The material below contains a line with "Click the Sort" and a line with "Task: Open the Object". Copy exactly those two lines and all lines between them.

━━ The input

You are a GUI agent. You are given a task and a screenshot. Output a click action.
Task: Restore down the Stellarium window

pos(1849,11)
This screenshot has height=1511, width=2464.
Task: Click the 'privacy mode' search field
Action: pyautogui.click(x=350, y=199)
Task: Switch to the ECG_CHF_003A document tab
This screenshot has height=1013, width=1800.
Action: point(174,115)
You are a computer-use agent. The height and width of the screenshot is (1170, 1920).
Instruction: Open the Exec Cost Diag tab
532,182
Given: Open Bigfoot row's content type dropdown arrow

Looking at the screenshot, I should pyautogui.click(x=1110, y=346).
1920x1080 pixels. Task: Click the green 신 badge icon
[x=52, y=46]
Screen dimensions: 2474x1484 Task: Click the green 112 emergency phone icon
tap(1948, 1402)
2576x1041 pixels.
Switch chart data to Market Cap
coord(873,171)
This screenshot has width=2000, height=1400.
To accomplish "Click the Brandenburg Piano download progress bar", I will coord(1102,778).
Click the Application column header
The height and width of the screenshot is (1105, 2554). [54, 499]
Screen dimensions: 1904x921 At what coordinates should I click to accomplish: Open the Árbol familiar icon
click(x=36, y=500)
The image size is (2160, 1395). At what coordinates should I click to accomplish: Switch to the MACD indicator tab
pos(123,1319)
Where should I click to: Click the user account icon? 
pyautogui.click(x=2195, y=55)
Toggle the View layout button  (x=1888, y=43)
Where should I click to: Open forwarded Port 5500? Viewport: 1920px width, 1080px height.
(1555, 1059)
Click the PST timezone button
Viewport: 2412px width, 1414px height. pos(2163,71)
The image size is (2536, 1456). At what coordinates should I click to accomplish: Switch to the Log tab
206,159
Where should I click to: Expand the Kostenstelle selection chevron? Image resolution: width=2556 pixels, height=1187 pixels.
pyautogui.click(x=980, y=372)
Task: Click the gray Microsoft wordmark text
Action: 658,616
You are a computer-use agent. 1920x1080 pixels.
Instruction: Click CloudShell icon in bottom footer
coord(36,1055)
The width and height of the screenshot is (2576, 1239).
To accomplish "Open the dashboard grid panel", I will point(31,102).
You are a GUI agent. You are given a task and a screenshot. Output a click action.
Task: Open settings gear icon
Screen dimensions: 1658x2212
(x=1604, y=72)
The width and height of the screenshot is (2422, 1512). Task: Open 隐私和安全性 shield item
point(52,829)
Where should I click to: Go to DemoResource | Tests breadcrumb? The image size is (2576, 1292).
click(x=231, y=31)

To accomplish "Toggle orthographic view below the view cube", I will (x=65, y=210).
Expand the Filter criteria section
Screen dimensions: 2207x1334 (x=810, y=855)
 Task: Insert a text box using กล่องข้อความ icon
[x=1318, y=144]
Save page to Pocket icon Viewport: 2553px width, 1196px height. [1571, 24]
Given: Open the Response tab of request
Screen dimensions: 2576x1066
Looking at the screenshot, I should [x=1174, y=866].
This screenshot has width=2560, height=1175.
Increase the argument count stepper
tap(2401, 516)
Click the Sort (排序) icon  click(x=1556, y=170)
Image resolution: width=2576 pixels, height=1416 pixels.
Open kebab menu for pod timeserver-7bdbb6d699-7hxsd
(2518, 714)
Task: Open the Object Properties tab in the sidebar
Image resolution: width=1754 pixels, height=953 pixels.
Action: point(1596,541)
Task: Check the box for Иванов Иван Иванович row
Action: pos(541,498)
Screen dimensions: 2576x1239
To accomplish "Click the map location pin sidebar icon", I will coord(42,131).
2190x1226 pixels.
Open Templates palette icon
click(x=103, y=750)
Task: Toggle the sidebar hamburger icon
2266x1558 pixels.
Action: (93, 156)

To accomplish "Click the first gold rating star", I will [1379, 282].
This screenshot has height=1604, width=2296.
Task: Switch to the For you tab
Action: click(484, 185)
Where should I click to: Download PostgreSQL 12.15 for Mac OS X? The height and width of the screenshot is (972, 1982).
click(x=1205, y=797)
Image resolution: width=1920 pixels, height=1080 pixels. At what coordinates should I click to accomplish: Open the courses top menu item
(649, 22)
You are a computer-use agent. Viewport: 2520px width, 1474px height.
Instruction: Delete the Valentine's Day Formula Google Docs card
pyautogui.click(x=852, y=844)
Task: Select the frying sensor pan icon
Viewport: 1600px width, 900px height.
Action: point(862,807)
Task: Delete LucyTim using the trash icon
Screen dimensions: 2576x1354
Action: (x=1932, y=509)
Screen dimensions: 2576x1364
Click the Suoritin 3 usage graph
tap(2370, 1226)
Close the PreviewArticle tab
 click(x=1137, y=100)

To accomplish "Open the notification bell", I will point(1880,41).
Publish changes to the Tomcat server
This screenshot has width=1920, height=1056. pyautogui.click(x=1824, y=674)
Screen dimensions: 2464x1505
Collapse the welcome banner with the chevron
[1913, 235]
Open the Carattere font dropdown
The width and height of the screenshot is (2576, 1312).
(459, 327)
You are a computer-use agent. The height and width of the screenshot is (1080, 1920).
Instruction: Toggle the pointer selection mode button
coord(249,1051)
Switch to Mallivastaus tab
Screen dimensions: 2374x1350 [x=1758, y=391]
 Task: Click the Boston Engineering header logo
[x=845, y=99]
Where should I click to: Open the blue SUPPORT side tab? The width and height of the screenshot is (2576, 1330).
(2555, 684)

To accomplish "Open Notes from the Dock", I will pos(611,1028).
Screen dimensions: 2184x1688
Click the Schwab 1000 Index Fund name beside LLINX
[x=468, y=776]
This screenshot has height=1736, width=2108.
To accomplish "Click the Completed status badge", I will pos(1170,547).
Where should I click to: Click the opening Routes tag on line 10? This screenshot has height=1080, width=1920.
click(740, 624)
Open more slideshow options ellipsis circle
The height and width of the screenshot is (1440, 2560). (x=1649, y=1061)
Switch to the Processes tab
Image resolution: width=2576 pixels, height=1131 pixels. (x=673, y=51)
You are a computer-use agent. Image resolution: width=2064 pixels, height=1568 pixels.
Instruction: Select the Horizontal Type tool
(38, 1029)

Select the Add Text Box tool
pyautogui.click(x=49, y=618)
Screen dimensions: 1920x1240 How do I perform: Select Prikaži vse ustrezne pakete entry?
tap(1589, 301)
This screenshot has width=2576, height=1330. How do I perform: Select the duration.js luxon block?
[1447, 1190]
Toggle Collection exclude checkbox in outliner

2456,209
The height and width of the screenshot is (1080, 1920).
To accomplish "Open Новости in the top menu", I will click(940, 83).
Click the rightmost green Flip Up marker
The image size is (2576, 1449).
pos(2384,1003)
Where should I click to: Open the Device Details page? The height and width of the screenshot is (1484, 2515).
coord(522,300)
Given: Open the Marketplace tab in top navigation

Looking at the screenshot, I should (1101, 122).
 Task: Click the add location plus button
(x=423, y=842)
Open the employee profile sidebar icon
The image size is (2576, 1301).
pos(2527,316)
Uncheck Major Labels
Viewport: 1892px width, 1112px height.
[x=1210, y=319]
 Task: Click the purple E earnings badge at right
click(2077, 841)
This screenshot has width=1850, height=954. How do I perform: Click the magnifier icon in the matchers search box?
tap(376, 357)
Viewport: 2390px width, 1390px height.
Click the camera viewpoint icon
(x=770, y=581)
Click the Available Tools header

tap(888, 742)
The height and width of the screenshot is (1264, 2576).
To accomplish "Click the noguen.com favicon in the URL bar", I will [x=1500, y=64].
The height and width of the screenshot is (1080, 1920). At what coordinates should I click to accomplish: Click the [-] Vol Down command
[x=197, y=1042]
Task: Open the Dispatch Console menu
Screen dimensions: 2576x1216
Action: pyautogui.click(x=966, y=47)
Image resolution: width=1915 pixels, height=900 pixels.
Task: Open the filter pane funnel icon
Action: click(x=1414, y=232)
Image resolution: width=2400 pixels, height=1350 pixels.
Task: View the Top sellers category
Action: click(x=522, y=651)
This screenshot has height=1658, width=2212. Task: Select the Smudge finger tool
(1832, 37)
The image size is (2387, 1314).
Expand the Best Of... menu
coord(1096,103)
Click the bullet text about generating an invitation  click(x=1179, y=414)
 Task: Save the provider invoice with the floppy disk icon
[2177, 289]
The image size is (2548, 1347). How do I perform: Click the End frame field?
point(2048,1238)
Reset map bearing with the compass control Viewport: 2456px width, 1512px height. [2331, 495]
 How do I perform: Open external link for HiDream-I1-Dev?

━━━━

* _Solution to the problem_:
Click the Sort (排序) icon  click(x=1556, y=170)
Image resolution: width=2576 pixels, height=1416 pixels.
Open kebab menu for pod timeserver-7bdbb6d699-7hxsd
(2518, 714)
Task: Open the Object Properties tab in the sidebar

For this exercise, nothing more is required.